## Kutipan Terpilih
=======

Kampus Merdeka, Benarkah?



Oleh : Salma Shakila
(Analis Muslimah Voice)

Baru-baru ini Menteri Pendidikan, Nadiem Makarim mencanangkan program kampus merdeka. Program yang diluncurkan pada 24 Januari 2020 ini menuai pro kontra.

Mereka yang pro, menganggap dengan memerdekakan kampus bisa membuat kampus bebas menentukan nasibnya. Program ini dianggap bisa menjadi batu loncatan bagi perguruan tinggi untuk mencapai kemandirian baik di dunia nasional maupun global. Selain itu adanya program magang dianggap akan mendekatkan mahasiswa dengan realita di masyarakat.

Sementara yang kontra memandang program kampus merdeka menjadikan kampus ke arah pro pasar. Padahal ruh pendidikan tinggi dan dunia pasar (ekonomi) adalah dua hal yang berbeda. Ruh pendidikan adalah mencerdaskan manusia seutuhnya. Sedangkan ekonomi (bisnis) berkutat dengan hal yang sifatnya keuntungan (materi).

Rasanya nafas pendidikan tinggi saat ini menjadikan pendidikan tinggi berbasis ekonomi. Perguruan tinggi akan diarahkan untuk membuka diri terhadap dunia industri. Dunia industri akan diberi ruang untuk terlibat dalam perguruan tinggi termasuk dalam kurikulum dan penyediaan tenaga kerja (mahasiswa).

=====

'Kampus rasa industri" terpapar dalam 4 program kampus merdeka diantaranya mencakup 4 hal diantaranya :
1. Merdeka membuka program studi baru bagi perguruan tinggi yang telah berstatus akreditasi A dan B.
2. Perguruan tinggi dengan akreditasi A akan otomatis mengalami pembaharuan jika selama perfomansi bagus dan tidak ada komplain dari masyarakat.
3. Perguruan Tinggi Negeri diberi keleluasaan untuk memiliki badan hukum sehingga berubah menjadi PTNBH
4. Mahasiswa bebas mengambil 40 SKS di jurusan di luar program studinya.

Program kampus merdeka yang pertama membebaskan bagi perguruan tinggi yang berstatus akreditasi A dan B untuk membuka jurusan baru. Pembukaan jurusan baru ini bisa bekerjasama dengan bermacam-macam lembaga termasuk nirlaba.

Nadiem mengajak perguruan tinggi mampu berkolaborasi dengan dunia industri dalam pengadaan jurusan yang mencetak tenaga yang dibutuhkan pasar yang senantiasa berubah setiap saat. Selain itu program magang yang diperpanjang jadi 3 semester juga ini menyesuaikan dengan kebutuhan dunia industri. Karena bagi industri magang satu semester dianggap merugikan.

Selain itu pada program kampus merdeka, PTN akan diberi kebebasan bahkan diarahkan untuk berubah menjadi PTNBH. Dengan menjadi PTNBH maka diharapkan kampus bisa mandiri dan melepaskan tanggung jawab pemerintah dalam pembiayaannya sehingga tidak heran semakin hari biaya pendidikan tinggi semakin melangit saja. Komersialisasi pendidikan tak bisa lagi dihindarkan karena pendidikan tinggi berubah fungsi menjadi barang dagangan.

=======

## Catatan yang Diberikan
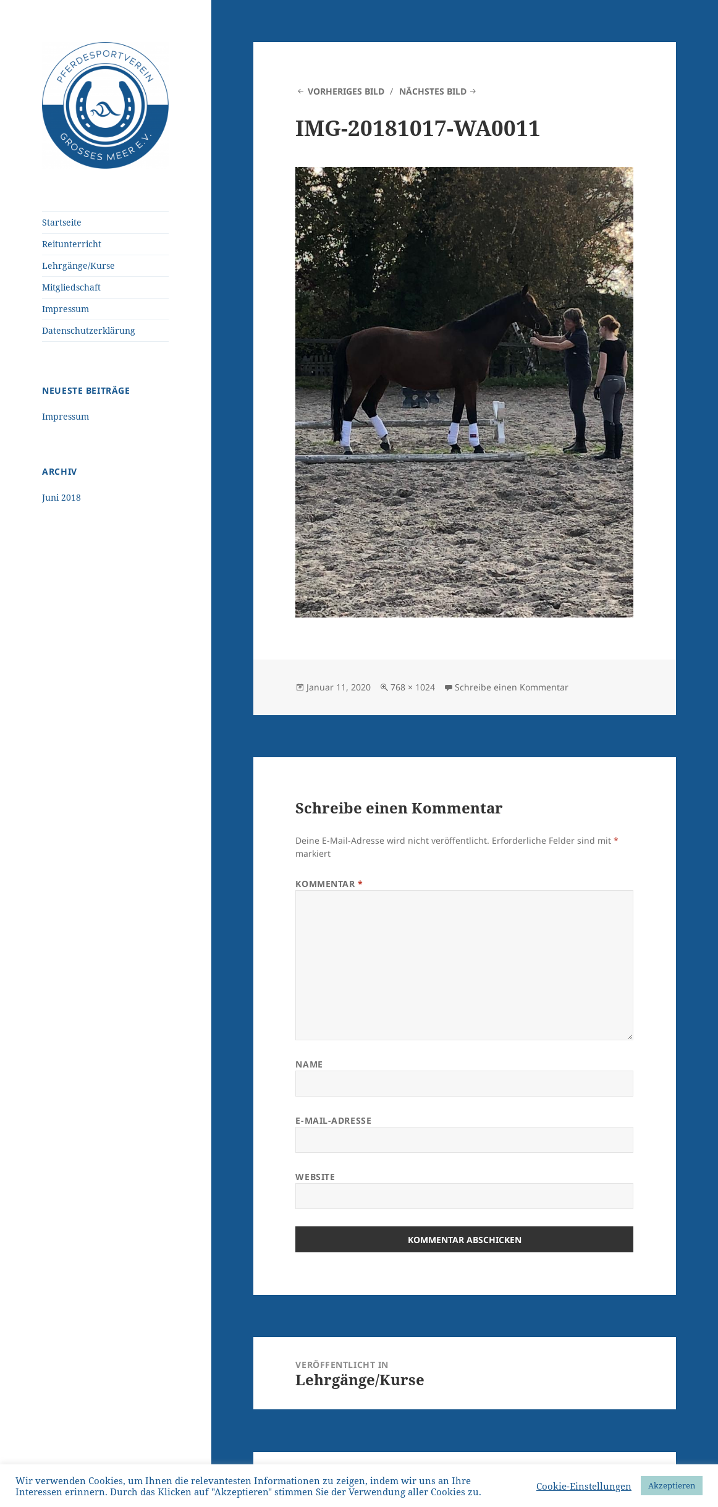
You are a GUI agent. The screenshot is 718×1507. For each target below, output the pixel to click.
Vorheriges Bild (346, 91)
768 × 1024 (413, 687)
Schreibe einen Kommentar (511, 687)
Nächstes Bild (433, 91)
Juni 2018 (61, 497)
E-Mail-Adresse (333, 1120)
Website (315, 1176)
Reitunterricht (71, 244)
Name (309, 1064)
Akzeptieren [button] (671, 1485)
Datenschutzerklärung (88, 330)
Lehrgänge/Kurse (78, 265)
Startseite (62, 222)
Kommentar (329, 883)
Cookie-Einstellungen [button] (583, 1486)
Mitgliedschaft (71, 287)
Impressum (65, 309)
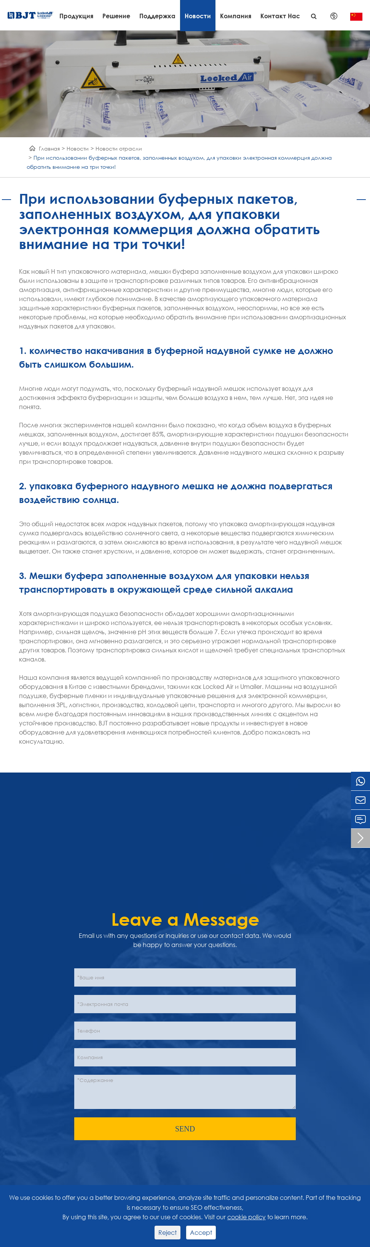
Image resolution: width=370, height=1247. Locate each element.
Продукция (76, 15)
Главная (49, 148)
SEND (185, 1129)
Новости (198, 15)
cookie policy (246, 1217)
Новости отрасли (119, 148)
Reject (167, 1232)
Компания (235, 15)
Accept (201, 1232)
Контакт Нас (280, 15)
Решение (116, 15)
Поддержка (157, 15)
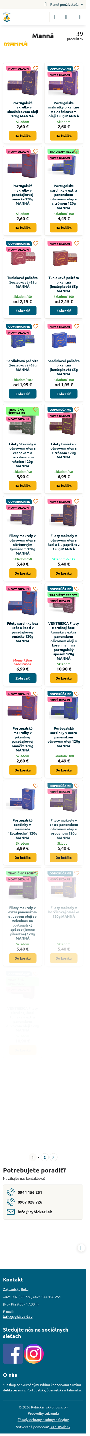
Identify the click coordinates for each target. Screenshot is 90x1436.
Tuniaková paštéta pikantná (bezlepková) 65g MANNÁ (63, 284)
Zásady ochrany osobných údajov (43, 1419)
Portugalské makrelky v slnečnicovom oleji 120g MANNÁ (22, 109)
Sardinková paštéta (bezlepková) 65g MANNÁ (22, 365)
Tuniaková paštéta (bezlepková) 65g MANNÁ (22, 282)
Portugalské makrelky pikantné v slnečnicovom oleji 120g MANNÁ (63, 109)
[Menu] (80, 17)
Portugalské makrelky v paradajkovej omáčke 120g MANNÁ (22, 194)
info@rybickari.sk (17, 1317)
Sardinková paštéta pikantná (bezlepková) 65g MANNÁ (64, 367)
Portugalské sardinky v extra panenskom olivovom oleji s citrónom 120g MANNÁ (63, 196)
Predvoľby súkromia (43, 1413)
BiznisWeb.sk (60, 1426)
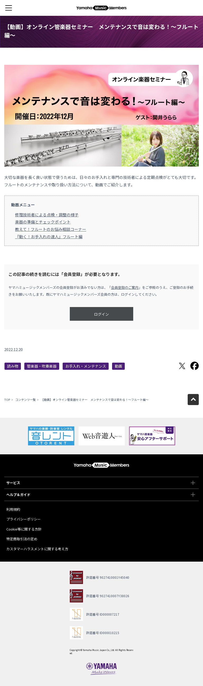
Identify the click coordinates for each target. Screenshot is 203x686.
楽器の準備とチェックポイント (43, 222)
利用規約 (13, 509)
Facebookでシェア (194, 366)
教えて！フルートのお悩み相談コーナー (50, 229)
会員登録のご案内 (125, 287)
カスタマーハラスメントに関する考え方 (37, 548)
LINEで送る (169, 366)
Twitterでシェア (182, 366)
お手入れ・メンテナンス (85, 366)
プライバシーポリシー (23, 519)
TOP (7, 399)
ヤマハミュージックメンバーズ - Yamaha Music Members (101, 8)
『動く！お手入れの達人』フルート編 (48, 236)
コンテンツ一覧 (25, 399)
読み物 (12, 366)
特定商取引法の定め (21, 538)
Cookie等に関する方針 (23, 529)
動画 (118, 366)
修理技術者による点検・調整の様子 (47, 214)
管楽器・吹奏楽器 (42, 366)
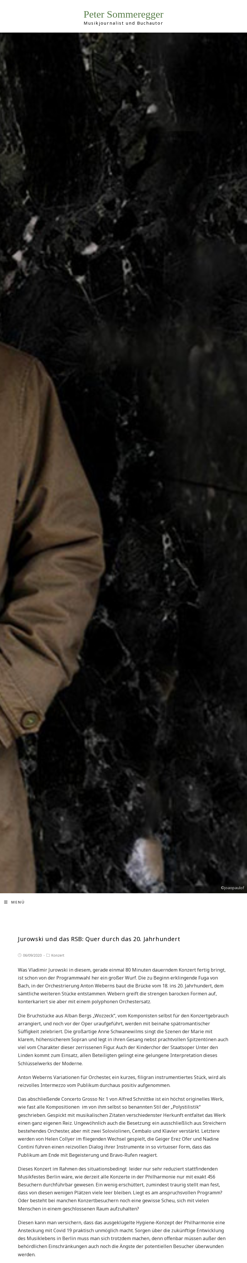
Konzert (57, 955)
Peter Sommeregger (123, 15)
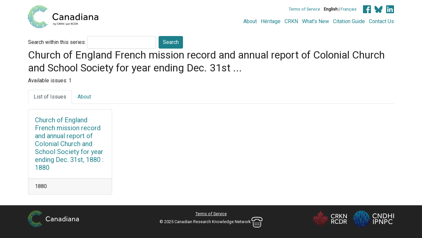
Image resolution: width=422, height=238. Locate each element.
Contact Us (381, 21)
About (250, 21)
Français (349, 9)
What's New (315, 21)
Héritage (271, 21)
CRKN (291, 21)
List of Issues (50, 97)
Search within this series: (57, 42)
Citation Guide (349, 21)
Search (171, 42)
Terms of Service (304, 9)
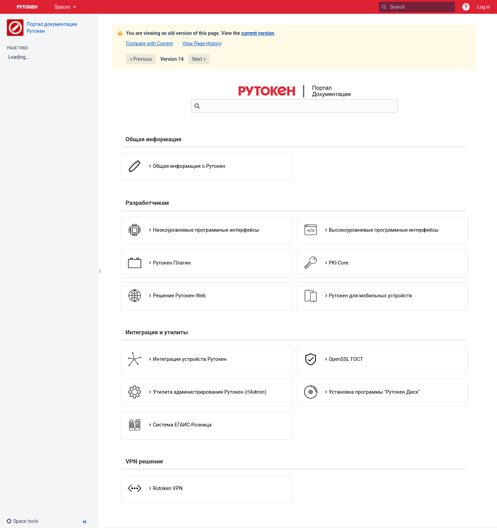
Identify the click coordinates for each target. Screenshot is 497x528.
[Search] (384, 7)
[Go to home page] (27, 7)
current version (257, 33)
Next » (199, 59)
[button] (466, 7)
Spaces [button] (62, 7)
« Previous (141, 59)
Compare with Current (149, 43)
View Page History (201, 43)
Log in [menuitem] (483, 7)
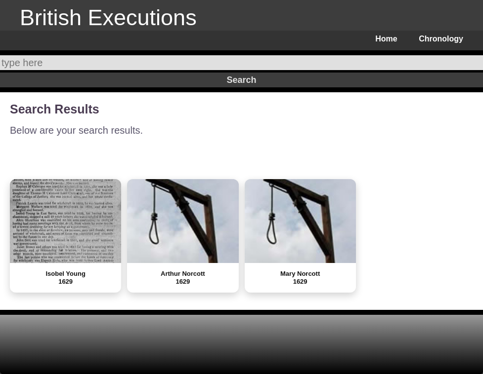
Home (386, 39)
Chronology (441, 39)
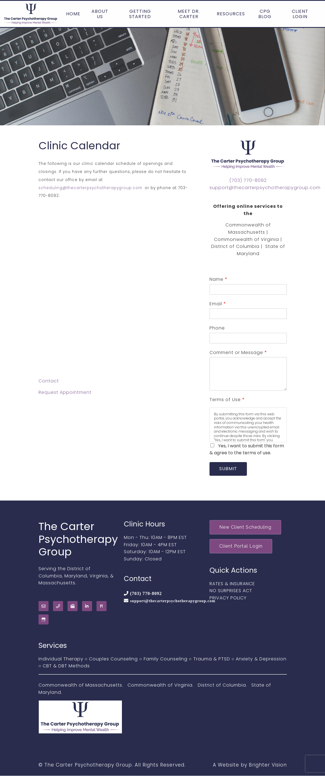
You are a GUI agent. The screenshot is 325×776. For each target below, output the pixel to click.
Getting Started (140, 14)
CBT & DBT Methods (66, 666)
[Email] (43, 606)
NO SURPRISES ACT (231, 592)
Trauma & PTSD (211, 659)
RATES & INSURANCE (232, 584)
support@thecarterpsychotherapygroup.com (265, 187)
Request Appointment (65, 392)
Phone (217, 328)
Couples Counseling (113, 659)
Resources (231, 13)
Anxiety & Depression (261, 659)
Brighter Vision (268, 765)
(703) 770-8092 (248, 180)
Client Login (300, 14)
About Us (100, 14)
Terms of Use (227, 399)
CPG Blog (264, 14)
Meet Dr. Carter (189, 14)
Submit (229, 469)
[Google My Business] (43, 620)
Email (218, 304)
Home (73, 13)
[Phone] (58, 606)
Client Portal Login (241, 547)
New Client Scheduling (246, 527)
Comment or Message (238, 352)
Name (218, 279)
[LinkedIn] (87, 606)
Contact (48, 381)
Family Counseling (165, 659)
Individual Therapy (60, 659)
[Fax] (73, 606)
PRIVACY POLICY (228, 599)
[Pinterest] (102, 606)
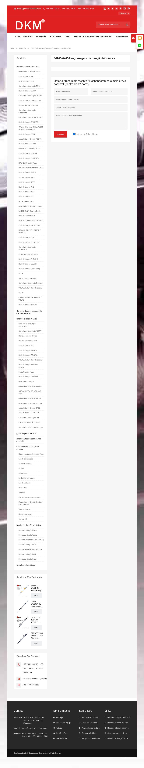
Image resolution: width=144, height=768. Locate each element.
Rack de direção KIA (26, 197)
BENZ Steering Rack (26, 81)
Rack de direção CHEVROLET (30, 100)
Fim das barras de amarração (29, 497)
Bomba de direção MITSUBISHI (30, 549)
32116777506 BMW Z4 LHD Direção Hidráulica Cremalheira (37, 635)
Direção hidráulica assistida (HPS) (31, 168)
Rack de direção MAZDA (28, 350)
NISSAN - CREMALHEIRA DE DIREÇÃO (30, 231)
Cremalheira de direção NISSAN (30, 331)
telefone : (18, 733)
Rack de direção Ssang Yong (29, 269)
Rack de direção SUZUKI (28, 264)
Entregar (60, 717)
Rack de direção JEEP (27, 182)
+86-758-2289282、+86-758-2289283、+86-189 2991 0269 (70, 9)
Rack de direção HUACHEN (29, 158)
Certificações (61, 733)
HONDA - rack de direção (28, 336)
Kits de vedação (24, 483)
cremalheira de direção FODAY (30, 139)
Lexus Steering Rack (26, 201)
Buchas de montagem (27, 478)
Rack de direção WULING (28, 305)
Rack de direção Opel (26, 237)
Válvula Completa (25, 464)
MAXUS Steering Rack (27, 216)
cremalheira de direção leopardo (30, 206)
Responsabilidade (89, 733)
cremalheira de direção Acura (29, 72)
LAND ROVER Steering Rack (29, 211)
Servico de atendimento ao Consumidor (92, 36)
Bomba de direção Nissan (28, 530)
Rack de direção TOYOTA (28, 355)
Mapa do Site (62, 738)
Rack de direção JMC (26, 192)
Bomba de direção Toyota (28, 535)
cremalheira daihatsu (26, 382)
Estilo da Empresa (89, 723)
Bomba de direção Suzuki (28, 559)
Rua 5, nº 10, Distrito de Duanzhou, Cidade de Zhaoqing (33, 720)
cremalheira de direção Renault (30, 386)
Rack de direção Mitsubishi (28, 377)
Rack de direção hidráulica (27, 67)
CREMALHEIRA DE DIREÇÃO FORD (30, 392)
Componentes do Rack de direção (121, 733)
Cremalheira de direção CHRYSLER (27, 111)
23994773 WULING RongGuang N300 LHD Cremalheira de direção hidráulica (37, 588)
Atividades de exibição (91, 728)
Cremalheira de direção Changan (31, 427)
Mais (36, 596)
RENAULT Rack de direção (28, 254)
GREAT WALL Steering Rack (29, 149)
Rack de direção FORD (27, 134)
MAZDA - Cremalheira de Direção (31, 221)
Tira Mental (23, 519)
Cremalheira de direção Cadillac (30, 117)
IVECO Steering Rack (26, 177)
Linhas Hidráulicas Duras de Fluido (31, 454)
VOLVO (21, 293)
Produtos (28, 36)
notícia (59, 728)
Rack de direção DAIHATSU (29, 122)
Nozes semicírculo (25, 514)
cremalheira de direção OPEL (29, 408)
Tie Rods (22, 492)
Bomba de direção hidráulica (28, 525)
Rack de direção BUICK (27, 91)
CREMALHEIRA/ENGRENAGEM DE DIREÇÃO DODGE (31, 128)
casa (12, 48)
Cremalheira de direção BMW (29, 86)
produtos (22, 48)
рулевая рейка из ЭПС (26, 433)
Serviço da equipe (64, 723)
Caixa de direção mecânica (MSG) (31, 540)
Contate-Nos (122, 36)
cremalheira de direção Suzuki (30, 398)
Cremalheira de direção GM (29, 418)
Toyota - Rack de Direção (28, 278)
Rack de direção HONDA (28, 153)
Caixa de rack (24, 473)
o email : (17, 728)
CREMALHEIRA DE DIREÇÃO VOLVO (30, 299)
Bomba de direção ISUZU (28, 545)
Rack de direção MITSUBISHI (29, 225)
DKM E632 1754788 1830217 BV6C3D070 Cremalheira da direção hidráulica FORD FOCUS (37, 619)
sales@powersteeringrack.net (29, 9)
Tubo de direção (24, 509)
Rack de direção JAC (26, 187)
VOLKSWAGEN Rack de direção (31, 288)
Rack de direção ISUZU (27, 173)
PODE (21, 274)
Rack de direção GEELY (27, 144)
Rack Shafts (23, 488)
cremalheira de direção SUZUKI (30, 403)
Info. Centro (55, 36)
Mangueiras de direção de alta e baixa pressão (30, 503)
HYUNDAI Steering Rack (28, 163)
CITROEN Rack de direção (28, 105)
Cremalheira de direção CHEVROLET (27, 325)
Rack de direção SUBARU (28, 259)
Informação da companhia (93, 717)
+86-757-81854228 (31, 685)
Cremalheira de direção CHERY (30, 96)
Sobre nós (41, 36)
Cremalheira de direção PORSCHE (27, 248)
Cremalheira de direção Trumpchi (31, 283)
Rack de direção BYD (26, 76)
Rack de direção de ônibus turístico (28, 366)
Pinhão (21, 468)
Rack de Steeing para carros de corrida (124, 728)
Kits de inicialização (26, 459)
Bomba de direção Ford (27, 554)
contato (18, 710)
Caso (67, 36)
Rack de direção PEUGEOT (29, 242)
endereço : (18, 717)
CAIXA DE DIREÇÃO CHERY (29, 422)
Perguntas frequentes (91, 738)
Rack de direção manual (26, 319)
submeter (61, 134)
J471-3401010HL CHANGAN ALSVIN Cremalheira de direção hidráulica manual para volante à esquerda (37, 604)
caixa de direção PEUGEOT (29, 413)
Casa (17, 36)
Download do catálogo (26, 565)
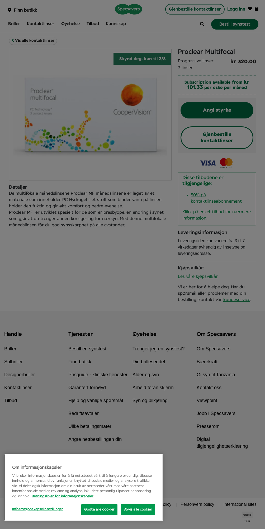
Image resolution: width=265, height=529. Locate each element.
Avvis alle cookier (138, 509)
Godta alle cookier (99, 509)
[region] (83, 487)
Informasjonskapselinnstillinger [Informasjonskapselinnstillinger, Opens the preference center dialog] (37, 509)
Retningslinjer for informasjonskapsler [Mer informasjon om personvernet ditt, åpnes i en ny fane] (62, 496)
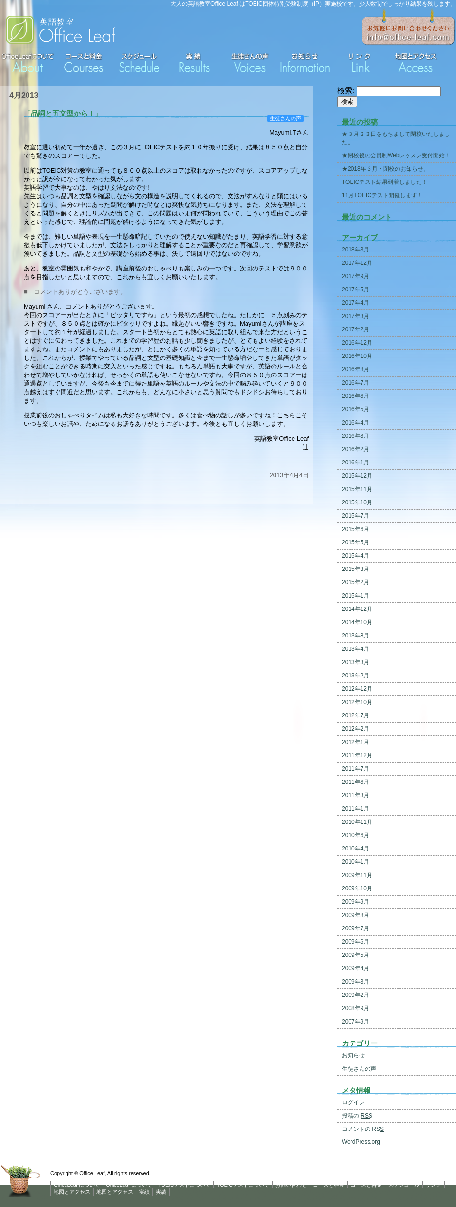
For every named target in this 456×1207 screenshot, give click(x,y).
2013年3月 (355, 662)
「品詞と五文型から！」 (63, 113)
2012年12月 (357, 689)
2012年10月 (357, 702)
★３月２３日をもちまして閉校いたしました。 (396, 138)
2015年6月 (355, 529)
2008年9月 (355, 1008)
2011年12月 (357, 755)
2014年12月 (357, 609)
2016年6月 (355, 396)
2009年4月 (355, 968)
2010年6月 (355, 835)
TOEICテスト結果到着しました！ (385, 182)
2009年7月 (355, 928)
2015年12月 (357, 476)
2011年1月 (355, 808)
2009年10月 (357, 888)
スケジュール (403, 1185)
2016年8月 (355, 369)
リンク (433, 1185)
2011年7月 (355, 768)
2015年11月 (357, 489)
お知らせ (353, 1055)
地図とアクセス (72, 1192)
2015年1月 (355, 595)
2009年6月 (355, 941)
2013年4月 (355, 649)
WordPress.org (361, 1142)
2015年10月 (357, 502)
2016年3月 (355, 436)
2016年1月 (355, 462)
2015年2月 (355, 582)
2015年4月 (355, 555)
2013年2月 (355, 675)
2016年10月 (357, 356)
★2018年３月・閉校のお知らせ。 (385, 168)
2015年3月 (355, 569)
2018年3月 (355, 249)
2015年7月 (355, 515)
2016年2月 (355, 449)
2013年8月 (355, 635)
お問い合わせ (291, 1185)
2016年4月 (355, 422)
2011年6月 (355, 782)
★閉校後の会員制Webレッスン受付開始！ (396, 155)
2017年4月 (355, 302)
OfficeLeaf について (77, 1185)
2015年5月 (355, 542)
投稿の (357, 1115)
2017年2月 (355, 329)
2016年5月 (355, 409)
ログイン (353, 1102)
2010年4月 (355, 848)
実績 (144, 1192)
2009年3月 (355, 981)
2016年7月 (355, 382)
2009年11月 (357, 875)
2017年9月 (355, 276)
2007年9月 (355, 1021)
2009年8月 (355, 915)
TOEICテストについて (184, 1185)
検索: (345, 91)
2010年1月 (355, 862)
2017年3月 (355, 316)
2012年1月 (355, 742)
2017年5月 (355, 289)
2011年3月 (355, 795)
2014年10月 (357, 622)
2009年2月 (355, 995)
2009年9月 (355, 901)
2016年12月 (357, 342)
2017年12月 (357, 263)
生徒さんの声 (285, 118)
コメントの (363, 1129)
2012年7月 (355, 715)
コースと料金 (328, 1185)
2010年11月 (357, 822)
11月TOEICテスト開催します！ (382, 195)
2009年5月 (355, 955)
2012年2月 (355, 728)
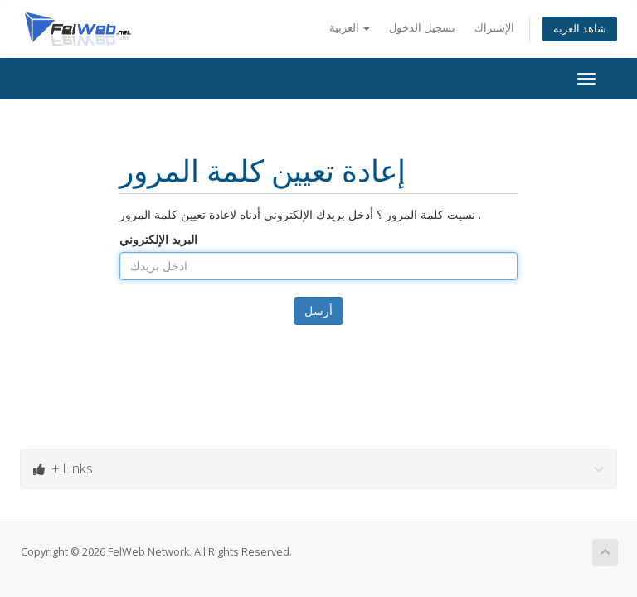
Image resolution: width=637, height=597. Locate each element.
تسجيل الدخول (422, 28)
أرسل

=======

## Ketentuan Tugas
1. Menurut teks tentang program kampus merdeka, kapan program tersebut diluncurkan?
2. Tuliskan lanjutan teks tentang program kampus merdeka mulai dari kalimat terakhirnya.

## Hasil
1. Pada 24 Januari 2020.

2.
Kampus yang seharusnya menyediakan tenaga intelektual dipaksa untuk memenuhi kebutuhan industri yang selalu berubah. Pendidikan tinggi yang diharapkan mencetak intelektual yang akan bermanfaat bagi masyarakat malah bekerja sama dengan korporasi, untuk memenuhi kebutuhan dunia industri. Dan dimana posisi masyarakat? Sebagai konsumen yang harus membayar mahal ketika mengakses pendidikan tinggi karena PTNnya telah berubah jadi PTNBH yang tak lebih menjadi perguruan tinggi negeri tapi rasa swasta.

====

Ketua BEM UI, Fajar Adi Nugroho ragu waktu dua tahun akan cukup bagi perguruan tinggi untuk menyesuaikan dengan program kampus merdeka mengingat program ini juga mengubah hal fundamental dalam pendidikan salah  diantaranya adalah kurikulum. Fajar juga mencermati ada program magang bagi mahasiswa dikhawatirkan akan jadi alat untuk mencari buruh murah bagi industri. Mengingat mahasiswa kan belum menyelesaikan tugas akhirnya sebagai mahasiswa.

Menurut Ketua BEM UGM, Sulthan Farras menilai kebijakan kampus merdeka ini sangat kental dengan pendekatan pada. Mahasiswa diposisikan untuk memenuhi  industri. Dengan alasan menggenjot pertumbuhan ekonomi tapi program kampus merdeka ini tidak menyentuh ketimpangan kualitas perguruan tinggi. Bagaimanapun kesenjangan skor antar kampus di tingkat nasional masih terlampau tinggi. Sulthan memandang jika maka hasil tidak akan maksimal.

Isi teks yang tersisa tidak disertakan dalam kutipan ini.